(Provided records begins)

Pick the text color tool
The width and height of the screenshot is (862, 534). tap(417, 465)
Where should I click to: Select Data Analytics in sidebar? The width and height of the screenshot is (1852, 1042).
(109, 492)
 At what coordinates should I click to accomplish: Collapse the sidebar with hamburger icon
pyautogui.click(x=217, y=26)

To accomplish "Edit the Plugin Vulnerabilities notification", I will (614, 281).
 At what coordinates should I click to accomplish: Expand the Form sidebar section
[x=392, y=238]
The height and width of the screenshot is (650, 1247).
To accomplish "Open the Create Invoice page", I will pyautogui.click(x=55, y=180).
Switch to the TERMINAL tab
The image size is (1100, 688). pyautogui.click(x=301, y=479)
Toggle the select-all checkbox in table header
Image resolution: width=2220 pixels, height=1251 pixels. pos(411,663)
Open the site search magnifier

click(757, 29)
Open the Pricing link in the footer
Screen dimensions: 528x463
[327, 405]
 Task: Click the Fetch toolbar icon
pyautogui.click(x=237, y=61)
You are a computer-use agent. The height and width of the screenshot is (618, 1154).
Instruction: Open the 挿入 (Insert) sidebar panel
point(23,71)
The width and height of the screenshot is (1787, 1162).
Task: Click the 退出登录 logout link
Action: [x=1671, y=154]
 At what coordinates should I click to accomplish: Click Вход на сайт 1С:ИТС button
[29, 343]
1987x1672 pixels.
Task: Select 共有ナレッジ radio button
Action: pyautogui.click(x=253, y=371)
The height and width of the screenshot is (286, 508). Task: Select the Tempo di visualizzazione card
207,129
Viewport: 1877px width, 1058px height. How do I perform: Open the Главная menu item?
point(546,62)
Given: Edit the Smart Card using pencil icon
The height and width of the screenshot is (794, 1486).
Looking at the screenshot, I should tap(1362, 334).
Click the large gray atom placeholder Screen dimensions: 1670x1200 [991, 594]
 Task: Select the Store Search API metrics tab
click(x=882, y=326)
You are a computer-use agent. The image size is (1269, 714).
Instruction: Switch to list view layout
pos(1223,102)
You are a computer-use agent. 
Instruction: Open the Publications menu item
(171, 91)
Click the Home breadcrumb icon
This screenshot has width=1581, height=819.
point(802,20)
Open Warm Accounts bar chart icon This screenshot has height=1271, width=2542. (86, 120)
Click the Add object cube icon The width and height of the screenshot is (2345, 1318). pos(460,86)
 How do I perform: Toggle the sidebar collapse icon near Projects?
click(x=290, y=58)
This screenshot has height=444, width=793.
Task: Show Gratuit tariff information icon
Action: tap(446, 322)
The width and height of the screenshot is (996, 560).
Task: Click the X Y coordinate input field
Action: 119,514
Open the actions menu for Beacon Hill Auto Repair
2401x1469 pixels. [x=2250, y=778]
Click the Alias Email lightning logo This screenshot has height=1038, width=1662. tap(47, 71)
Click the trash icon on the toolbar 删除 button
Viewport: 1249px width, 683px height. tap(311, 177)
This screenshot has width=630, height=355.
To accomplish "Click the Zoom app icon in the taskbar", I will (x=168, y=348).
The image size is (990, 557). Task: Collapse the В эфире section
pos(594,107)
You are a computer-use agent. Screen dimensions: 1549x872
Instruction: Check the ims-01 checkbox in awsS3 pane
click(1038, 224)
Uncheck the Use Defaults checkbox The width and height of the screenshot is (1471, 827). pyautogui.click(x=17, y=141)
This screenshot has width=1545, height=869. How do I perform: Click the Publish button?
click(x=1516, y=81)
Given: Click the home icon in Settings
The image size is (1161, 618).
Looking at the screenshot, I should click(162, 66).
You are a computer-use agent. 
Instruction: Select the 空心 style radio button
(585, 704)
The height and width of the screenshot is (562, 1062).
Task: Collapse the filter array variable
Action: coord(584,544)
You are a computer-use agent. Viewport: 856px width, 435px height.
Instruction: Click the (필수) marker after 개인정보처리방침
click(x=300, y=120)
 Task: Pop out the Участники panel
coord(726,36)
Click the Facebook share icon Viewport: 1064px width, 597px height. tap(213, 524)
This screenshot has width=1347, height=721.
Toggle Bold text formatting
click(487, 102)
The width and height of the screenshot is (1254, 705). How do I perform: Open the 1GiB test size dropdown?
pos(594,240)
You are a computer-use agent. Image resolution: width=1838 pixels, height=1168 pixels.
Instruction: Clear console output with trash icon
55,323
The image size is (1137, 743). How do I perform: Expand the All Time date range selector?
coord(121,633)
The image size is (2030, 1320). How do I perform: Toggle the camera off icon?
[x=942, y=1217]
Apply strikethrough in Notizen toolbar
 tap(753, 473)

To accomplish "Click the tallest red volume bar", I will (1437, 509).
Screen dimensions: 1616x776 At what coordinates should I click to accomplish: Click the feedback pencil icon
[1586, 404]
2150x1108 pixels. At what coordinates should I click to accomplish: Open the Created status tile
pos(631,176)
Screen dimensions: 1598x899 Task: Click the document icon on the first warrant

(Provided records ends)

* Instructions to follow
All the entries above need to be reproduced exactly.

* Response area
Pick the text color tool
The width and height of the screenshot is (862, 534). tap(417, 465)
Where should I click to: Select Data Analytics in sidebar? The width and height of the screenshot is (1852, 1042).
(109, 492)
 At what coordinates should I click to accomplish: Collapse the sidebar with hamburger icon
pyautogui.click(x=217, y=26)

To accomplish "Edit the Plugin Vulnerabilities notification", I will (614, 281).
 At what coordinates should I click to accomplish: Expand the Form sidebar section
[x=392, y=238]
The height and width of the screenshot is (650, 1247).
To accomplish "Open the Create Invoice page", I will pyautogui.click(x=55, y=180).
Switch to the TERMINAL tab
The image size is (1100, 688). pyautogui.click(x=301, y=479)
Toggle the select-all checkbox in table header
Image resolution: width=2220 pixels, height=1251 pixels. pos(411,663)
Open the site search magnifier

click(757, 29)
Open the Pricing link in the footer
Screen dimensions: 528x463
[327, 405]
 Task: Click the Fetch toolbar icon
pyautogui.click(x=237, y=61)
You are a computer-use agent. The height and width of the screenshot is (618, 1154).
Instruction: Open the 挿入 (Insert) sidebar panel
point(23,71)
The width and height of the screenshot is (1787, 1162).
Task: Click the 退出登录 logout link
Action: [x=1671, y=154]
 At what coordinates should I click to accomplish: Click Вход на сайт 1С:ИТС button
[29, 343]
1987x1672 pixels.
Task: Select 共有ナレッジ radio button
Action: pyautogui.click(x=253, y=371)
The height and width of the screenshot is (286, 508). Task: Select the Tempo di visualizzazione card
207,129
Viewport: 1877px width, 1058px height. How do I perform: Open the Главная menu item?
point(546,62)
Given: Edit the Smart Card using pencil icon
The height and width of the screenshot is (794, 1486).
Looking at the screenshot, I should tap(1362, 334).
Click the large gray atom placeholder Screen dimensions: 1670x1200 [991, 594]
 Task: Select the Store Search API metrics tab
click(x=882, y=326)
You are a computer-use agent. The image size is (1269, 714).
Instruction: Switch to list view layout
pos(1223,102)
You are a computer-use agent. 
Instruction: Open the Publications menu item
(171, 91)
Click the Home breadcrumb icon
This screenshot has width=1581, height=819.
point(802,20)
Open Warm Accounts bar chart icon This screenshot has height=1271, width=2542. (86, 120)
Click the Add object cube icon The width and height of the screenshot is (2345, 1318). pos(460,86)
 How do I perform: Toggle the sidebar collapse icon near Projects?
click(x=290, y=58)
This screenshot has height=444, width=793.
Task: Show Gratuit tariff information icon
Action: tap(446, 322)
The width and height of the screenshot is (996, 560).
Task: Click the X Y coordinate input field
Action: 119,514
Open the actions menu for Beacon Hill Auto Repair
2401x1469 pixels. [x=2250, y=778]
Click the Alias Email lightning logo This screenshot has height=1038, width=1662. tap(47, 71)
Click the trash icon on the toolbar 删除 button
Viewport: 1249px width, 683px height. tap(311, 177)
This screenshot has width=630, height=355.
To accomplish "Click the Zoom app icon in the taskbar", I will (x=168, y=348).
The image size is (990, 557). Task: Collapse the В эфире section
pos(594,107)
You are a computer-use agent. Screen dimensions: 1549x872
Instruction: Check the ims-01 checkbox in awsS3 pane
click(1038, 224)
Uncheck the Use Defaults checkbox The width and height of the screenshot is (1471, 827). pyautogui.click(x=17, y=141)
This screenshot has width=1545, height=869. How do I perform: Click the Publish button?
click(x=1516, y=81)
Given: Click the home icon in Settings
The image size is (1161, 618).
Looking at the screenshot, I should click(162, 66).
You are a computer-use agent. 
Instruction: Select the 空心 style radio button
(585, 704)
The height and width of the screenshot is (562, 1062).
Task: Collapse the filter array variable
Action: coord(584,544)
You are a computer-use agent. Viewport: 856px width, 435px height.
Instruction: Click the (필수) marker after 개인정보처리방침
click(x=300, y=120)
 Task: Pop out the Участники panel
coord(726,36)
Click the Facebook share icon Viewport: 1064px width, 597px height. tap(213, 524)
This screenshot has width=1347, height=721.
Toggle Bold text formatting
click(487, 102)
The width and height of the screenshot is (1254, 705). How do I perform: Open the 1GiB test size dropdown?
pos(594,240)
You are a computer-use agent. Image resolution: width=1838 pixels, height=1168 pixels.
Instruction: Clear console output with trash icon
55,323
The image size is (1137, 743). How do I perform: Expand the All Time date range selector?
coord(121,633)
The image size is (2030, 1320). How do I perform: Toggle the camera off icon?
[x=942, y=1217]
Apply strikethrough in Notizen toolbar
 tap(753, 473)

To accomplish "Click the tallest red volume bar", I will (1437, 509).
Screen dimensions: 1616x776 At what coordinates should I click to accomplish: Click the feedback pencil icon
[1586, 404]
2150x1108 pixels. At what coordinates should I click to accomplish: Open the Created status tile
pos(631,176)
Screen dimensions: 1598x899 Task: Click the document icon on the first warrant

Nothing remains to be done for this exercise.